Chemical looping combustion (CLC) has inherent separation of the greenhouse gas CO₂ by avoiding direct contact between air and fuel. The transfer of oxygen is realised by metal oxide particles that continuously circulate between the air and fuel reactors. Promising particles are perovskite Mn-based oxygen carrier materials, which have proven their performance at lab-scale. To test these particles at an industrial scale, it is necessary to use more raw materials that are widely and cheaply available in bulk quantities. The development of these Mn-based oxygen carriers by the spray drying method was investigated in this study. Furthermore, the production method is transferred to industrial scale so that several tonnes of oxygen carriers could be produced. The characterization and the performance of these particles at lab and industrial scale is discussed.

Different Mn ores and oxides were selected to study the effect of the used Mn source on the oxygen carrier performance. Particles suitable for chemical looping were made based on diverse Mn sources with different Mn oxidation states. The performance of the oxygen carrier was found to be heavily impacted by impurities in the raw materials. The best performing Mn oxide was selected for up-scaling and each step of the spray drying process was optimized at large scale. The thermal treatment of the particles at tonne scale remains a challenge, but particles with a good mechanical strength, sphericity and sufficient reactivity for methane were manufactured.

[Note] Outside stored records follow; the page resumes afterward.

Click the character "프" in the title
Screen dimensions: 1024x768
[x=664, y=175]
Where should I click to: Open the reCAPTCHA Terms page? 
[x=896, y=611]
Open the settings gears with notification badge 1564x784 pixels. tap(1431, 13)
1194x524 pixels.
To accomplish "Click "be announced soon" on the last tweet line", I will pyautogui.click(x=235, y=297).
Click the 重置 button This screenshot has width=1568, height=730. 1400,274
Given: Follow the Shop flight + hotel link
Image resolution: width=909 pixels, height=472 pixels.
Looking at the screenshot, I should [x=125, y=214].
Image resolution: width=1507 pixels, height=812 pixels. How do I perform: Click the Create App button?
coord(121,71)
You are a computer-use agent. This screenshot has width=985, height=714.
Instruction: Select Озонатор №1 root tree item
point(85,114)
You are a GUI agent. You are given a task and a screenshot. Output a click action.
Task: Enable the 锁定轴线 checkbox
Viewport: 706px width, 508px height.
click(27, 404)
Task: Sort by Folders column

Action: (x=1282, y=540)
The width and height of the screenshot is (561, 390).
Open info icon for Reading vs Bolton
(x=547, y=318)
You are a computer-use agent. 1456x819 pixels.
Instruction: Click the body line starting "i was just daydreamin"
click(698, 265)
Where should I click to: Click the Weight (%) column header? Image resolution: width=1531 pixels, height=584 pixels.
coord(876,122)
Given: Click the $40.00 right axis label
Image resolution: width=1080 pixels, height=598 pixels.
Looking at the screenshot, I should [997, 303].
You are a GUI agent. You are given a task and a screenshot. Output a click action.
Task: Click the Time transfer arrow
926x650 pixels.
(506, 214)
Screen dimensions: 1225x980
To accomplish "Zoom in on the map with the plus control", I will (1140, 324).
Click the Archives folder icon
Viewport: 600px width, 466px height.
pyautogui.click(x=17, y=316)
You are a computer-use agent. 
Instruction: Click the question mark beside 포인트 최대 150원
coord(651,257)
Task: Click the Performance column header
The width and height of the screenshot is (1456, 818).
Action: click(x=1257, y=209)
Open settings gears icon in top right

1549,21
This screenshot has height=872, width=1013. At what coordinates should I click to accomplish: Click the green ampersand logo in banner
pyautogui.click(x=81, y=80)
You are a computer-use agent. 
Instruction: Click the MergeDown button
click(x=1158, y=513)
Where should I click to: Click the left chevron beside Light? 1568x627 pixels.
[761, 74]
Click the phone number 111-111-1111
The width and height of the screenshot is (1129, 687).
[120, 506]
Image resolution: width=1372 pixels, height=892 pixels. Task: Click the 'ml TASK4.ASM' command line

化学循环燃烧（CLC）具有固有的温室气体CO ₂分离避免空气和燃料直接接触。氧的转移是通过在空气反应堆和燃料反应堆之间连续循环的金属氧化物颗粒实现的。很有前途的颗粒是钙钛矿锰基氧载体材料，已在实验室规模证明了其性能。为了在工业规模上测试这些颗粒，有必要使用更多的原材料，这些原材料可以大量，廉价地大量购买。本研究研究了通过喷雾干燥法开发这些锰基氧载体的方法。此外，该生产方法已转入工业规模，因此可以生产数吨的氧气载体。讨论了这些颗粒在实验室和工业规模上的表征和性能。

选择了不同的锰矿石和氧化物，以研究所用锰源对氧气载体性能的影响。基于具有不同Mn氧化态的多种Mn源，制备了适用于化学成环的颗粒。发现氧气载体的性能受到原材料中杂质的严重影响。选择性能最佳的Mn氧化物进行放大，并大规模优化喷雾干燥过程的每个步骤。以吨级对颗粒进行热处理仍然是一个挑战，但是制造了具有良好机械强度，球形度和对甲烷具有足够反应性的颗粒。